Exercise:
Convert the records, from the start through the line containing "Looking at the screenshot, I should [x=197, y=110].", into a two-column CSV headed instruction,response. Give one row per record, with its text under instruction and its answer under response, each field quoted and with line breaks replaced by spaces.
___ Record list
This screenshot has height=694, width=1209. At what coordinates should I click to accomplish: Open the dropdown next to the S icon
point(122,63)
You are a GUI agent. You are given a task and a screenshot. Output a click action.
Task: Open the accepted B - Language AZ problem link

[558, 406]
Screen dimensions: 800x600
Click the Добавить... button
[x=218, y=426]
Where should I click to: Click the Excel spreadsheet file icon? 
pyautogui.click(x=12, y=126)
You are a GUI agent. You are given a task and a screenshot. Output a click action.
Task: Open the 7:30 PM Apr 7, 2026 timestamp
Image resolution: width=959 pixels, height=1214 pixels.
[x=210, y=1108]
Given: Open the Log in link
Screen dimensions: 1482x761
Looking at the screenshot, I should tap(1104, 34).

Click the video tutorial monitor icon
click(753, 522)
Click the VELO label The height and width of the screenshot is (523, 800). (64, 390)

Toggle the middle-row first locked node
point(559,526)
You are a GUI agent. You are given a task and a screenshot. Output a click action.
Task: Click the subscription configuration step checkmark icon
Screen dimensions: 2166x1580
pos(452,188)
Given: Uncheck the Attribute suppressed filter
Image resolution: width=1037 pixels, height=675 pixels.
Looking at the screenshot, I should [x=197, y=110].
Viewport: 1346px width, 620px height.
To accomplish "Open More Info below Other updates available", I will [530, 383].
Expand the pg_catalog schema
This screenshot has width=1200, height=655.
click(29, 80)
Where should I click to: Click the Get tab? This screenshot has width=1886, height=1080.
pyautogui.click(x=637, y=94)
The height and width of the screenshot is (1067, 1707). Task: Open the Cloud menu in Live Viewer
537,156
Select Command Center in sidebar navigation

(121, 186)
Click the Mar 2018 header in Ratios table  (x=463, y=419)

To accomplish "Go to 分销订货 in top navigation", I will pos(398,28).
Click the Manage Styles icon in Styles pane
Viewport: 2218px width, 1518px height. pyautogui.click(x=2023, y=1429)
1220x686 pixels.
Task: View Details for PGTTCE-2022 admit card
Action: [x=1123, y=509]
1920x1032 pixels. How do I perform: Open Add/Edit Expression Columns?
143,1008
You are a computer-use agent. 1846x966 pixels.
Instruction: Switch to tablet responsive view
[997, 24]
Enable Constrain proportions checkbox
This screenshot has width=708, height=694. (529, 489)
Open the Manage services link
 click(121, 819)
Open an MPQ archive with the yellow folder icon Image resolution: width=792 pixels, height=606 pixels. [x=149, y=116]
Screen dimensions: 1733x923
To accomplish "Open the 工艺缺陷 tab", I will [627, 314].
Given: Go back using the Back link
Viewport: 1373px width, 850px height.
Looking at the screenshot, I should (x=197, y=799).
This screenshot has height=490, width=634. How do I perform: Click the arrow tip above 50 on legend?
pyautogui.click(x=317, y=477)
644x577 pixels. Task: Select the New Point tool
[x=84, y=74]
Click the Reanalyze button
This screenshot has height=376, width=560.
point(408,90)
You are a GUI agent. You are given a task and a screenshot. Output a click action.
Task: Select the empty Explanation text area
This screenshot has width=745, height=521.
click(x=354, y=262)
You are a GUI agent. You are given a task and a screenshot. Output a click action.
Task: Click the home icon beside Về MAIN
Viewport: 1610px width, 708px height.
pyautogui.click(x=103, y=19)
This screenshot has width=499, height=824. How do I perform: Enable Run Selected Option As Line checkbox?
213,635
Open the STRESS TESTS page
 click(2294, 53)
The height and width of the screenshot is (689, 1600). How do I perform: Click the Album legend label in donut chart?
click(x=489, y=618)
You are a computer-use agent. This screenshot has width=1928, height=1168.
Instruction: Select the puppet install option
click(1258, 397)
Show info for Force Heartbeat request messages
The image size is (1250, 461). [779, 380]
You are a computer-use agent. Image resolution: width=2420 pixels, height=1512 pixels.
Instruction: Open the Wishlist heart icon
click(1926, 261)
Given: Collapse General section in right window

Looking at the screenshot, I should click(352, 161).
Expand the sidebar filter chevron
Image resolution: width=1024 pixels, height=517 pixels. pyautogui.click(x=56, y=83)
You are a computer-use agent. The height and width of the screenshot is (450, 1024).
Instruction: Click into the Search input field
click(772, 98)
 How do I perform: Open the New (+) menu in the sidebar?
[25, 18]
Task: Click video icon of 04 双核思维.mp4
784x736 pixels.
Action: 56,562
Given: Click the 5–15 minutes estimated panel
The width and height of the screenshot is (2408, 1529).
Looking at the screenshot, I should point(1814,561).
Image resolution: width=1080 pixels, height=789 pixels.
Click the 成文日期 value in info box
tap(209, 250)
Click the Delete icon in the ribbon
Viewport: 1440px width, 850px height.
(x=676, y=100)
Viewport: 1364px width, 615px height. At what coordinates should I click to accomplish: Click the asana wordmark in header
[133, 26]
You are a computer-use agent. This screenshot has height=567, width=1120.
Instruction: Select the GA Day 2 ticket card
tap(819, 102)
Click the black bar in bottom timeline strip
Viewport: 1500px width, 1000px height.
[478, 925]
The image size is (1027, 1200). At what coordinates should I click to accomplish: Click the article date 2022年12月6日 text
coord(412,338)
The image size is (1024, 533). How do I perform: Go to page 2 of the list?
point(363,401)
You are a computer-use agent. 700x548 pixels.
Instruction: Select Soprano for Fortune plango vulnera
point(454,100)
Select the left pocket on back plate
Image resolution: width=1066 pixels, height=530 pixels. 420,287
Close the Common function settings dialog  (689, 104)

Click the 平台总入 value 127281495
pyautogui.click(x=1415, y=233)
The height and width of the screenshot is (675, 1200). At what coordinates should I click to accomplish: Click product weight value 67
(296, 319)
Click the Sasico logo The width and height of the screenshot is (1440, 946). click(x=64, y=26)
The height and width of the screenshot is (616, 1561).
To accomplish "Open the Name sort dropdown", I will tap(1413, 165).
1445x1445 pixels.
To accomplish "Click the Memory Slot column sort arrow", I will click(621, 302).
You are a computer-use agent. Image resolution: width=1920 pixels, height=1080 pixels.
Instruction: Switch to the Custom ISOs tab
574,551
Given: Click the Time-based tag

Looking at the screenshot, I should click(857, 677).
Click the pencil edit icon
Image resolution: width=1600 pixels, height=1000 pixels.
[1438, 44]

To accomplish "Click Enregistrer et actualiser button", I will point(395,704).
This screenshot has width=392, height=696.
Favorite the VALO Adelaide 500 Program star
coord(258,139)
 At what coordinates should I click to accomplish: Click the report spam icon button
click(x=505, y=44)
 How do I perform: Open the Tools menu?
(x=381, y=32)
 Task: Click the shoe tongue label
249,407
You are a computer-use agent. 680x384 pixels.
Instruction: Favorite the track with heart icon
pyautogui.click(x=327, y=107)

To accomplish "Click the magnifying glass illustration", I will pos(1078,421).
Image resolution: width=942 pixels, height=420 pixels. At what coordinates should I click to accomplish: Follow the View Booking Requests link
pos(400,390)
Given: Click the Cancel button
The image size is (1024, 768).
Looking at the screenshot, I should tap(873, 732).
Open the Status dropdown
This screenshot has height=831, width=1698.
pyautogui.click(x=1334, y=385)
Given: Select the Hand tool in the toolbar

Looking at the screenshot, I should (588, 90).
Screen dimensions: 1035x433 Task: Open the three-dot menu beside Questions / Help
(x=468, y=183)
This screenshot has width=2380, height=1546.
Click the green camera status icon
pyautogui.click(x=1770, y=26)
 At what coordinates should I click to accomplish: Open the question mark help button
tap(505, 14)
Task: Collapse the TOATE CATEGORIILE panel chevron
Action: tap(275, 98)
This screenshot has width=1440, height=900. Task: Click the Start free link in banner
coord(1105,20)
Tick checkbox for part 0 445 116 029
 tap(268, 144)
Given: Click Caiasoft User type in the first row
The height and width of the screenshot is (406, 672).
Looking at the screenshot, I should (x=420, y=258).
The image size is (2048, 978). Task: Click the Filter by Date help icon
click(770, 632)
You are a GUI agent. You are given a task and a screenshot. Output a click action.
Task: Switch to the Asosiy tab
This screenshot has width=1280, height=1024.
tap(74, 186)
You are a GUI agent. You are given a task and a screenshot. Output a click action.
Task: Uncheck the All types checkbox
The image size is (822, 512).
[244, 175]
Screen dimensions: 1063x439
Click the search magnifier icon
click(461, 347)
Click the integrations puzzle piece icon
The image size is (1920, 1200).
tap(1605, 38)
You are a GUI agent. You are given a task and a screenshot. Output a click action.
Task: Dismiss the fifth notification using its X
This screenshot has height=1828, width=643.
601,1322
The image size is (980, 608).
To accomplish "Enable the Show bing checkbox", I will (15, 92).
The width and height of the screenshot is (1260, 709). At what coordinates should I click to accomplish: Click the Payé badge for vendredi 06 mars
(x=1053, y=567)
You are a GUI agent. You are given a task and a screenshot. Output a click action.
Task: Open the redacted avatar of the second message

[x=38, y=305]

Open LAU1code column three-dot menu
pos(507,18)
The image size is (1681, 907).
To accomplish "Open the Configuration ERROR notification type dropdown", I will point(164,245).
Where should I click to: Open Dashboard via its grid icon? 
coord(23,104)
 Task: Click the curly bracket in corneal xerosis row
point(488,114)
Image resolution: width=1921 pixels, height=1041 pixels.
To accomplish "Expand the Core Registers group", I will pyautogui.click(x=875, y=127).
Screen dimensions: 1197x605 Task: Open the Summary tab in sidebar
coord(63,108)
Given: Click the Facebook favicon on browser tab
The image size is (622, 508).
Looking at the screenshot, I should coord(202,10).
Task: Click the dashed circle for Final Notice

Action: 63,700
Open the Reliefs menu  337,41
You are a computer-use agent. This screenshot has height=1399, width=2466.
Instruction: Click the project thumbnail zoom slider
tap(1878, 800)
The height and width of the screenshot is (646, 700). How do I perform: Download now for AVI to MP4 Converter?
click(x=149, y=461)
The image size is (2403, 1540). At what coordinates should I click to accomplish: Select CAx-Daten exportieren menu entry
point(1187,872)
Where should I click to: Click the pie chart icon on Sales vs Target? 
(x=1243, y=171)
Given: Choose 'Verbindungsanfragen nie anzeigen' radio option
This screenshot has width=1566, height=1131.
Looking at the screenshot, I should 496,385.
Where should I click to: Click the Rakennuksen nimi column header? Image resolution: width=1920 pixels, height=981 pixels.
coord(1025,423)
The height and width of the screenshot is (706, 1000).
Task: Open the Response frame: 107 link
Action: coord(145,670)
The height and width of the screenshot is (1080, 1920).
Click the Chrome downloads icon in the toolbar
______
Answer to this problem:
instruction,response
"This screenshot has height=694, width=1209. At what coordinates should I click to accomplish: Open the dropdown next to the S icon","point(122,63)"
"You are a GUI agent. You are given a task and a screenshot. Output a click action. Task: Open the accepted B - Language AZ problem link","[558, 406]"
"Screen dimensions: 800x600 Click the Добавить... button","[x=218, y=426]"
"Where should I click to: Click the Excel spreadsheet file icon?","pyautogui.click(x=12, y=126)"
"You are a GUI agent. You are given a task and a screenshot. Output a click action. Task: Open the 7:30 PM Apr 7, 2026 timestamp Image resolution: width=959 pixels, height=1214 pixels.","[x=210, y=1108]"
"Given: Open the Log in link Screen dimensions: 1482x761","Looking at the screenshot, I should tap(1104, 34)."
"Click the video tutorial monitor icon","click(753, 522)"
"Click the VELO label The height and width of the screenshot is (523, 800).","(64, 390)"
"Toggle the middle-row first locked node","point(559,526)"
"You are a GUI agent. You are given a task and a screenshot. Output a click action. Task: Click the subscription configuration step checkmark icon Screen dimensions: 2166x1580","pos(452,188)"
"Given: Uncheck the Attribute suppressed filter Image resolution: width=1037 pixels, height=675 pixels.","Looking at the screenshot, I should [x=197, y=110]."